• Arbeitsauftrag 1: Welcher Vogel zwitschert laut dem Textauszug draußen?
• Arbeitsauftrag 2: Kopiere bitte aus dem Textauszug die Stelle von "Ja, ich mag" bis "du mich empfängst." wortgetreu.
• Arbeitsauftrag 3: Führe alle Personen auf, die im Textauszug mit Namen genannt werden.

• Textauszug:
#####

Hilft es eigentlich zu wissen, dass man eingesperrt ist, obwohl man nichts Böses getan hat? Ich stelle mir vor, dass meine Auflehnung umso energischer wäre. Aber vielleicht gibt einem dieses Wissen auch Gelassenheit. Vielleicht sogar Überlegenheit. Die Bibel, dieses Buch, das so kostbar ist für dich, erzählt ja immer wieder von Menschen, die in solchen Lebenslagen aushalten mussten. Die, wie Paulus und Silas, sogar Loblieder gesungen haben in ihren Kerkern. Weil sie wussten: Wir sind nicht im Unrecht und schon darum nicht allein. Der Herr, der Gerechte und Barmherzige, der Gekreuzigte und Auferstandene, hält mit uns aus in dieser schweren Lage.

Bestimmt denkst du ganz besonders an ihn in diesen Tagen. Jesus. An seine kurze Haft im Kerker des Hohepriesters vor der Verurteilung zum Tod. Vielleicht betest du sogar mit ihm diesen alten jüdischen Sterbepsalm:

»Mein Gott, mein Gott, warum hast du mich verlassen? Ich schreie, aber meine Hilfe ist ferne. Mein Gott, des Tages rufe ich, doch antwortest du nicht, und des Nachts, doch finde ich keine Ruhe.«

Auch wenn alle anderen ausgesperrt bleiben – einer ist da. Der Ewige. Der in die Zeit und in den Staub dieser Welt Gekommene. Er hatte das erste Wort, er wird das letzte haben.

Derweil zwitschert draußen eine Singdrossel. Du hörst sie, ich höre sie auch. Aber erst jetzt. Weil ich, anders als du, so viel anderes höre, so viel anderes um die Ohren und in den Ohren habe. Eine Botin des Schöpfers ist sie, eine Botin des Lebens und der Freiheit. Manches hört und sieht und schmeckt man wohl nur in einem dramatisch reduzierten Leben.

Was braucht man eigentlich zum Leben? Ich sehe dich in deiner kargen Zelle. Ich sehe mich in meinem vollen Arbeitszimmer. In meinem Haus. In meiner Stadt. Ich sehe mein Leben. Angereichert mit unzählbaren Schätzen. Wenn ich sie zurücklassen müsste eines Tages? Doch, ja, das werde ich ja müssen. Weil es jeder von uns muss. Ob ich dann dasselbe sagen kann, was ich von Mutter Teresa gelesen habe, die nur vier Jahre nach dir zur Welt gekommen ist? »Wenn du nur noch Jesus hast, entdeckst du, dass du nur noch Jesus brauchst.«

Ja, ich mag der Ältere sein von uns beiden. Heute. Aber ich komme doch als Lehrling in deine Zelle. Als Auszubildender. Danke, dass du mich empfängst.

Herzlich

Dein Jürgen

Tegel, Ostersonntag, 25.IV.43

Liebe Eltern!

#####

• Datenauszug:
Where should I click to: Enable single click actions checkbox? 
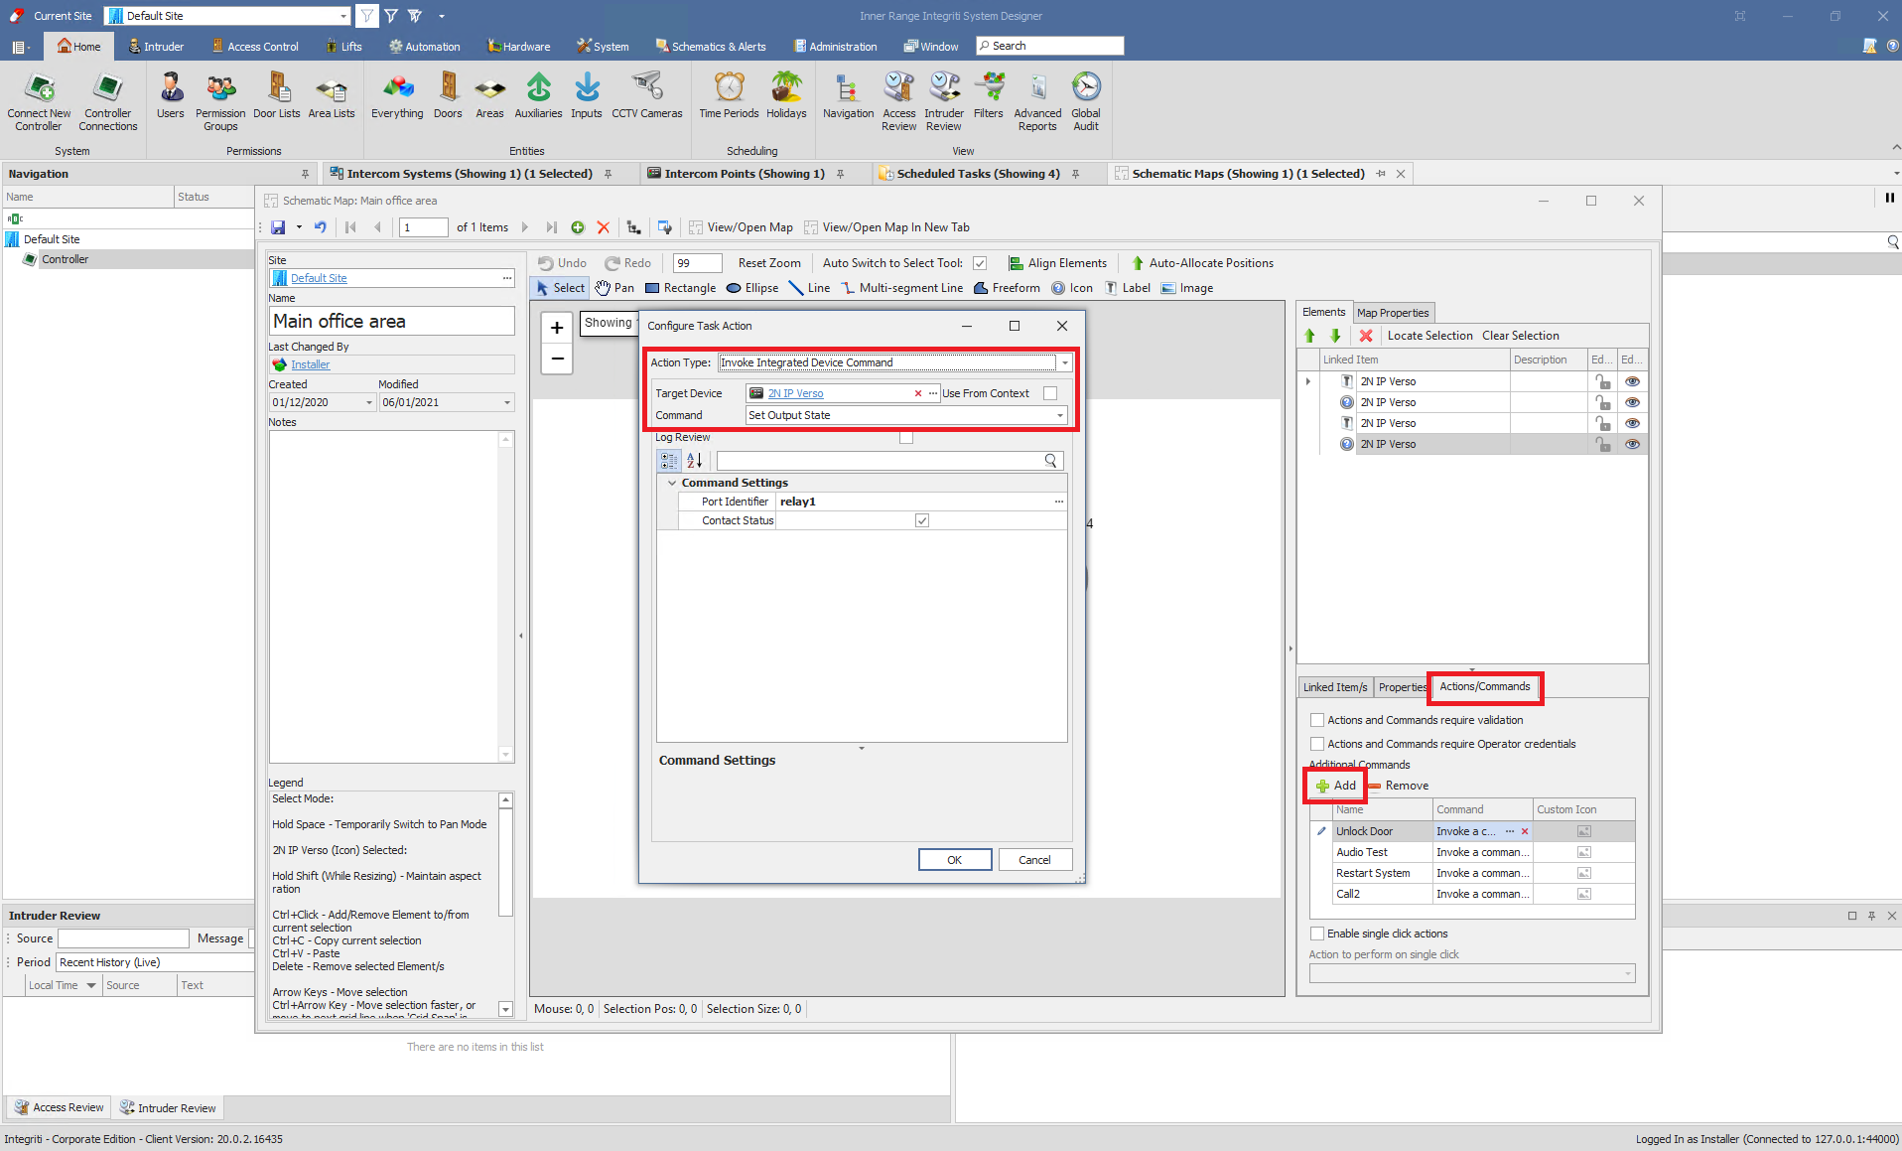(1317, 934)
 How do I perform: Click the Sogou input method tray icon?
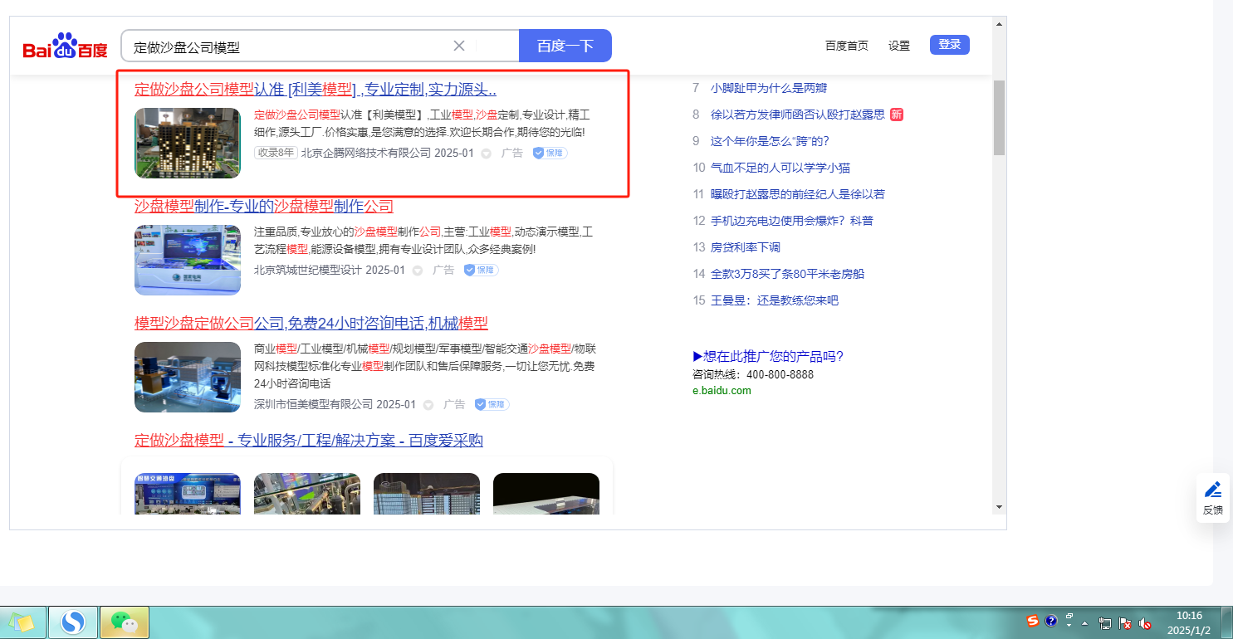(1032, 621)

#####

• Lösung 1: Eine Singdrossel.

• Lösung 2:
Ja, ich mag der Ältere sein von uns beiden. Heute. Aber ich komme doch als Lehrling in deine Zelle. Als Auszubildender. Danke, dass du mich empfängst.

• Lösung 3: Paulus, Silas, Jesus, Mutter Teresa, Jürgen